2020年1月29日
子どものころに虐待を受けた経験がある高齢者は、受けていない人に比べ、年間の医療費が11万円余り高くなるという調査結果を東京医科歯科大学などの研究グループがまとめ、虐待を防ぐことが社会全体の医療費抑制につながる可能性があると指摘しています。
高齢者の健康問題について研究している東京医科歯科大学などのグループは、65歳から75歳までの高齢者およそ1000人を対象に、子どものころの虐待経験と年間の医療費との関係について統計学的に分析しました。
その結果、18歳までに親から身体的な虐待やネグレクトなどの「虐待を受けた経験がある」と答えた高齢者は全体の18%いましたが、「経験がない」と答えた人たちに比べて、年間の医療費が11万6000円余り高かったということです。
研究グループによりますと、虐待の経験が高齢者の病気のリスクを高めることは従来の研究でも指摘されていましたが、医療費との関係が示唆されたのは初めてで、虐待の経験で生じる高齢者の年間の医療費は日本全体で3330億円にのぼるとも試算しています。
東京医科歯科大学の伊角彩特別研究員は「虐待が脳に影響を及ぼしストレスから慢性的な病気をひきおこすおそれもあると考えている。
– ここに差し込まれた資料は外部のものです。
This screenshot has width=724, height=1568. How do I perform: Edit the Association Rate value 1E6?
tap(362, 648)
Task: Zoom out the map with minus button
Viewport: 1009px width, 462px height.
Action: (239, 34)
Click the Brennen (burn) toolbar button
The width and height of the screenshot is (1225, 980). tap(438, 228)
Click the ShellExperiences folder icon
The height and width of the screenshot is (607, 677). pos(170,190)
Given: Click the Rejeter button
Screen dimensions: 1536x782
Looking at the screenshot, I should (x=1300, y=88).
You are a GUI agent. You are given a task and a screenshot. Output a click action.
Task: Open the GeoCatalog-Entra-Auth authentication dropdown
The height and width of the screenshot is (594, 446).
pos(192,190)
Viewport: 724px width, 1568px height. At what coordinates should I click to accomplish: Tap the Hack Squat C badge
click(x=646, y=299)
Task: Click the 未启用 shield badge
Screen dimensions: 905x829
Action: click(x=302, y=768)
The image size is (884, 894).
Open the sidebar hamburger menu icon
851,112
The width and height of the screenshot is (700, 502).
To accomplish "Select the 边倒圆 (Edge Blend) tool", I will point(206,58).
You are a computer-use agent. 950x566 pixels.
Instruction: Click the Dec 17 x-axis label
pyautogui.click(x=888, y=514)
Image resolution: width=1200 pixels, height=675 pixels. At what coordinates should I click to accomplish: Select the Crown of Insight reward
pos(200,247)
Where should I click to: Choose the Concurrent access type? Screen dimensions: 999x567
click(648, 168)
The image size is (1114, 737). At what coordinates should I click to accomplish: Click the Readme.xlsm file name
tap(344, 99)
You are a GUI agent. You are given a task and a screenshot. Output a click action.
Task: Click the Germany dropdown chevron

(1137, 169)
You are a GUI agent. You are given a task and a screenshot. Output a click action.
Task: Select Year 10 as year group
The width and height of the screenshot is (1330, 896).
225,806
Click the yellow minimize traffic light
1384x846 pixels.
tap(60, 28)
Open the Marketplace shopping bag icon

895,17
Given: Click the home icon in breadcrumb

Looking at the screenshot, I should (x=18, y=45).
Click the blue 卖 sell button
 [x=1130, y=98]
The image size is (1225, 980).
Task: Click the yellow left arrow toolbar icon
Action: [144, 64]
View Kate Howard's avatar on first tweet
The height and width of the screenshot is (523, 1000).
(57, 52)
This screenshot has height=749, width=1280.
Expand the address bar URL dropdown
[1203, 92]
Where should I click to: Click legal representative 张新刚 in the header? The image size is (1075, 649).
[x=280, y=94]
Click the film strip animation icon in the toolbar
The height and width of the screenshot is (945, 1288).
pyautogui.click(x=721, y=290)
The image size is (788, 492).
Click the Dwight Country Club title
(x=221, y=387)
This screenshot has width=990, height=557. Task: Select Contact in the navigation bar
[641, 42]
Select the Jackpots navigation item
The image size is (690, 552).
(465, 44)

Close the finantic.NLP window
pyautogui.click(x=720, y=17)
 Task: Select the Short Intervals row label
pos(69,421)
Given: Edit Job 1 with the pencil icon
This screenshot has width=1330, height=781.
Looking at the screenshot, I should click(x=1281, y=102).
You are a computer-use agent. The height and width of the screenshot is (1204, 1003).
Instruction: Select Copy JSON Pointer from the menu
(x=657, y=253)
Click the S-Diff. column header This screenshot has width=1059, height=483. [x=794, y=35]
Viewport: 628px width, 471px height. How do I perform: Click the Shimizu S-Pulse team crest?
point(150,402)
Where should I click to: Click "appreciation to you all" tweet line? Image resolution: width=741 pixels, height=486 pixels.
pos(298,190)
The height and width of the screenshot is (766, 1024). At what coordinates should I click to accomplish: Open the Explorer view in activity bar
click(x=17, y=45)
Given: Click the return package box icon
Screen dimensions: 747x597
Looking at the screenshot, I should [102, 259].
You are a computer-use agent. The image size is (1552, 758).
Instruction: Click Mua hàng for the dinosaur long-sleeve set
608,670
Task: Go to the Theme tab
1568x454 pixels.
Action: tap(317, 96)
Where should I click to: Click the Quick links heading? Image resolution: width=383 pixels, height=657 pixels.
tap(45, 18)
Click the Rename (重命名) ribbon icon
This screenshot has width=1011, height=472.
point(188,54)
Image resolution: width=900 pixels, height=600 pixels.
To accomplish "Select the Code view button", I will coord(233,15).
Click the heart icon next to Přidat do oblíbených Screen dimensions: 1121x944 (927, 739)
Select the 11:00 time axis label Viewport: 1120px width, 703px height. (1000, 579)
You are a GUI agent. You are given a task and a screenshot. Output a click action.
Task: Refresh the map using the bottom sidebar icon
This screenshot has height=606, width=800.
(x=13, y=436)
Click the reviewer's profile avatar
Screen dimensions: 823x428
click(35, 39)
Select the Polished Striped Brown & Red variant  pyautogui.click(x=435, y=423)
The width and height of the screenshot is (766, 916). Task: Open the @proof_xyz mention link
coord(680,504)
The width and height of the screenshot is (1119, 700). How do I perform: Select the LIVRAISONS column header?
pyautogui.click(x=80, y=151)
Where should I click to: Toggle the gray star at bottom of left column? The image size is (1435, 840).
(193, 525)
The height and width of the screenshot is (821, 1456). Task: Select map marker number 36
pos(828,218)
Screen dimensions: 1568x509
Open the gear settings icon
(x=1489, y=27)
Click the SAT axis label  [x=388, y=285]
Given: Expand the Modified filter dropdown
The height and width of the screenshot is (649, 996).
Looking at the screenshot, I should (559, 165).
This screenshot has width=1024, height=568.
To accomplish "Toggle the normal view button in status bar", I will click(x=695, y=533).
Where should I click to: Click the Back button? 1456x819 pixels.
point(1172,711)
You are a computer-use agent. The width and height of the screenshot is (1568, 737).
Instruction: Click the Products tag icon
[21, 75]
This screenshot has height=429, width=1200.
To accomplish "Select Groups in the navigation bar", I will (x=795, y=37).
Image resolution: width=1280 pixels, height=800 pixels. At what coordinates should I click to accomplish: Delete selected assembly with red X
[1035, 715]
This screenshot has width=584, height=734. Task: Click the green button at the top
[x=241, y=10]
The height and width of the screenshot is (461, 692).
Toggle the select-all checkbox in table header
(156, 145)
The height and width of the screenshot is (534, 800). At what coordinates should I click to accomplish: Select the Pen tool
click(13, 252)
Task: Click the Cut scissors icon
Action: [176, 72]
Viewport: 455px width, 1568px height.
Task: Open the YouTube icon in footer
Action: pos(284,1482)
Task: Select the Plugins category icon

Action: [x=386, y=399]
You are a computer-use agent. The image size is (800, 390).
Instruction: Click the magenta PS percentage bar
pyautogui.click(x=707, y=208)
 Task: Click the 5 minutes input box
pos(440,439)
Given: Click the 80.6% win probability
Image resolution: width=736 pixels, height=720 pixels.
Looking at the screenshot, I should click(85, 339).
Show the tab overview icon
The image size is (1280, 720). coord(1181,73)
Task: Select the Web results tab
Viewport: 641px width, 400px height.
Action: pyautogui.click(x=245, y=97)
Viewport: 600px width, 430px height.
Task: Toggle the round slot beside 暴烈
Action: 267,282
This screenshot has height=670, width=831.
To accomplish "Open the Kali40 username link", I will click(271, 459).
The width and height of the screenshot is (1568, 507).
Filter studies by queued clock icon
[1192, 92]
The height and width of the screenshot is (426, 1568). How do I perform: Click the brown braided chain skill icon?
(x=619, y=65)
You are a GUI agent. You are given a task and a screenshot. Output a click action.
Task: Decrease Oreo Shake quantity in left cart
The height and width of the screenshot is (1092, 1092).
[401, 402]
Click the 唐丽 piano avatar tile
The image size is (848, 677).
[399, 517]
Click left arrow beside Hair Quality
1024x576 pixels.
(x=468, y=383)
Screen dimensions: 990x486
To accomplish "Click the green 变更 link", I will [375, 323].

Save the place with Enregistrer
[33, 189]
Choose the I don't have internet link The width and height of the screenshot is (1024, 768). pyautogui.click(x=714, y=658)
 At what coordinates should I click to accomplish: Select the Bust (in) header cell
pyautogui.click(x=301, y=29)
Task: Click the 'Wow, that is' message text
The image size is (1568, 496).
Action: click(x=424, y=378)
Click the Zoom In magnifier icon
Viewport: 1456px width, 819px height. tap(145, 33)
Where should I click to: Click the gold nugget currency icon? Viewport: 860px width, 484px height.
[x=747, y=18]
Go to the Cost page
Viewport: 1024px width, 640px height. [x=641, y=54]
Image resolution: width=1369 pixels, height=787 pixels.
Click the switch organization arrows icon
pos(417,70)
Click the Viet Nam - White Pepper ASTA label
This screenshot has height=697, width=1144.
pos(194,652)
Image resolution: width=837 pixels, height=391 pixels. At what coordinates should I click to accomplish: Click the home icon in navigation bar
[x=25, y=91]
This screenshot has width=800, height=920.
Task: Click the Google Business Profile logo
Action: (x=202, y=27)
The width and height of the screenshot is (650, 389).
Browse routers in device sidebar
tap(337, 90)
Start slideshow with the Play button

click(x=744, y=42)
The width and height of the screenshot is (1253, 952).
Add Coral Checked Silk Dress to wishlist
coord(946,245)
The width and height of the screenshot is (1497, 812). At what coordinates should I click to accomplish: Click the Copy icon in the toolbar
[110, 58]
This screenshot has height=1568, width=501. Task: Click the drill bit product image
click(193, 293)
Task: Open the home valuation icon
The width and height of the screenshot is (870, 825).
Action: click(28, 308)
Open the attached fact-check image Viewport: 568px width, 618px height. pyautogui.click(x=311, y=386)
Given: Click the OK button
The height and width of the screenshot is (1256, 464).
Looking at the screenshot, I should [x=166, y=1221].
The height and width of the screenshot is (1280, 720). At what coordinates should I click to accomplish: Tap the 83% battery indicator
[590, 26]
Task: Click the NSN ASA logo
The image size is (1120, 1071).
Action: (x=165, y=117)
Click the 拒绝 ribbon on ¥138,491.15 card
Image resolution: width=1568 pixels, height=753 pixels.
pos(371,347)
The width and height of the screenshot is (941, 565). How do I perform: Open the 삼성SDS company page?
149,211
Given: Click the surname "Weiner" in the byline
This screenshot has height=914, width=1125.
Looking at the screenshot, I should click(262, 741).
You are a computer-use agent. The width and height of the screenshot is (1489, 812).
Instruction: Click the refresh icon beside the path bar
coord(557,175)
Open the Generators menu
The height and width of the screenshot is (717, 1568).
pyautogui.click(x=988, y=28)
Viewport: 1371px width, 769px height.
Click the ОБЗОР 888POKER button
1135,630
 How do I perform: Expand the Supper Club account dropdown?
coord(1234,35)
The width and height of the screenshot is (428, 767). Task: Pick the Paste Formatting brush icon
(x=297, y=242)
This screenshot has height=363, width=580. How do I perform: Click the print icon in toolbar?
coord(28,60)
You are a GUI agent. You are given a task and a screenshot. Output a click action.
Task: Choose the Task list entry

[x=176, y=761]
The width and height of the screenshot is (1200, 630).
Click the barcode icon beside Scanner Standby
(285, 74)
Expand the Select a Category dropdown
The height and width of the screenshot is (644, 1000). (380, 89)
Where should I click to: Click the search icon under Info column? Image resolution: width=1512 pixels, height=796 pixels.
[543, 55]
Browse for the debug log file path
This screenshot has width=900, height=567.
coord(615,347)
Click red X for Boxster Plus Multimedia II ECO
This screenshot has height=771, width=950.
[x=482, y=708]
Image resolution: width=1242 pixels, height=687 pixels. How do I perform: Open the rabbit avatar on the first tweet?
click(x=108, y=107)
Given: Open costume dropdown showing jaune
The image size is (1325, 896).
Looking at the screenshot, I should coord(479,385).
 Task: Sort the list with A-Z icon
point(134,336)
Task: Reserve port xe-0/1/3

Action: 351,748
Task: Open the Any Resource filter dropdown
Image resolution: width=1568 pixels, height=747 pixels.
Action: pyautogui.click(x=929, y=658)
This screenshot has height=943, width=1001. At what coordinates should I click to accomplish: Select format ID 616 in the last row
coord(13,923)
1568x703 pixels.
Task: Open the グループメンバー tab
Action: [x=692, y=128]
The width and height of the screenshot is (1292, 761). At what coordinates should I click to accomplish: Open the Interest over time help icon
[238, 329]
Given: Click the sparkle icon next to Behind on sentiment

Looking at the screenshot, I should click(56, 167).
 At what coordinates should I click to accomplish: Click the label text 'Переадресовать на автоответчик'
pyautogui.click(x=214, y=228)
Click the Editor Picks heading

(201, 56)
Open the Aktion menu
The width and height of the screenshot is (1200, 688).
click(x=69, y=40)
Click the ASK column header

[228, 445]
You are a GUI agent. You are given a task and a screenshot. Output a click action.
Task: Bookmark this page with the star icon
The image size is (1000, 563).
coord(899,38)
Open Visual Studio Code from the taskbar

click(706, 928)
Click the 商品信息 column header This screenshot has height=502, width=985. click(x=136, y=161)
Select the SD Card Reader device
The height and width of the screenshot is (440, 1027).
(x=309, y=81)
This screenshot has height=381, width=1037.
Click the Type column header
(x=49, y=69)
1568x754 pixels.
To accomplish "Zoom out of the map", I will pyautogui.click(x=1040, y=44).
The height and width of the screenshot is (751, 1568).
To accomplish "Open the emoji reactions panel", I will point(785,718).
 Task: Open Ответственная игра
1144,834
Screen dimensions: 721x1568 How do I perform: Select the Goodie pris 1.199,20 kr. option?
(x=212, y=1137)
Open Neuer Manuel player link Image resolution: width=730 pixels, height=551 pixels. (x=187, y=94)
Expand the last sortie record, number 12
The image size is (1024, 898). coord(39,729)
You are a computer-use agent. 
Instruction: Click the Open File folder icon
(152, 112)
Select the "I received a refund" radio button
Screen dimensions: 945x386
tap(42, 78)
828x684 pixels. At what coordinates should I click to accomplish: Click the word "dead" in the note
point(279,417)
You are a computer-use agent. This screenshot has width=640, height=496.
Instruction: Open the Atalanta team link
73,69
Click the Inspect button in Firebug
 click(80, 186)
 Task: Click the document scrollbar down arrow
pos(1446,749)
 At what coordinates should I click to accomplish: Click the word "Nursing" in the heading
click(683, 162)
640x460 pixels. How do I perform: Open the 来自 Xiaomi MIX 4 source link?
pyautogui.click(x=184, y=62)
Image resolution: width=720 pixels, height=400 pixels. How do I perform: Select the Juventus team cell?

虐待を予防し早期に介入することが将来的な医療費抑制につながる可能性がある」と話しています。
出典:NHK NEWSWEB 子どものころに虐待経験の高齢者 年間医療費11万円余高く
高齢者(65歳~75歳)の虐待経験をもつ割合は18%となっています。
約5人に1人が虐待経験を持っています。
これは多いのでしょうか?少ないのでしょうか?
世界保健機構(WHO)によると、全成人の4人に1人は年少児に身体的虐待を、女性の5人に1人、男性の12人に1人は年少時に性的虐待を受けていると報告(2015年)されています。
虐待の数を把握することは、とても難しい問題です。
虐待を躾(しつけ)と称し行われる場合もあり、特に幼少期においてはその見分けがつかないことでしょう。
実際に虐待を受けている子であっても、親の虐待とは認識せず「自分の行いが悪い」と思う子も多く存在します。
高齢者においても、「今思えば」虐待と判断される方もいることでしょう。
虐待とその後の「病気」の関係を見出すことは、とても難しい問題です。
今回の研究では、「医療費」を調査することで、全体的な傾向がつかめたものと思われます。
親の手から離れることで、虐待はある意味解消されます。
今後、虐待の根絶が難しい以上、虐待された者の「病気予防対策」を見出すことが期待されます。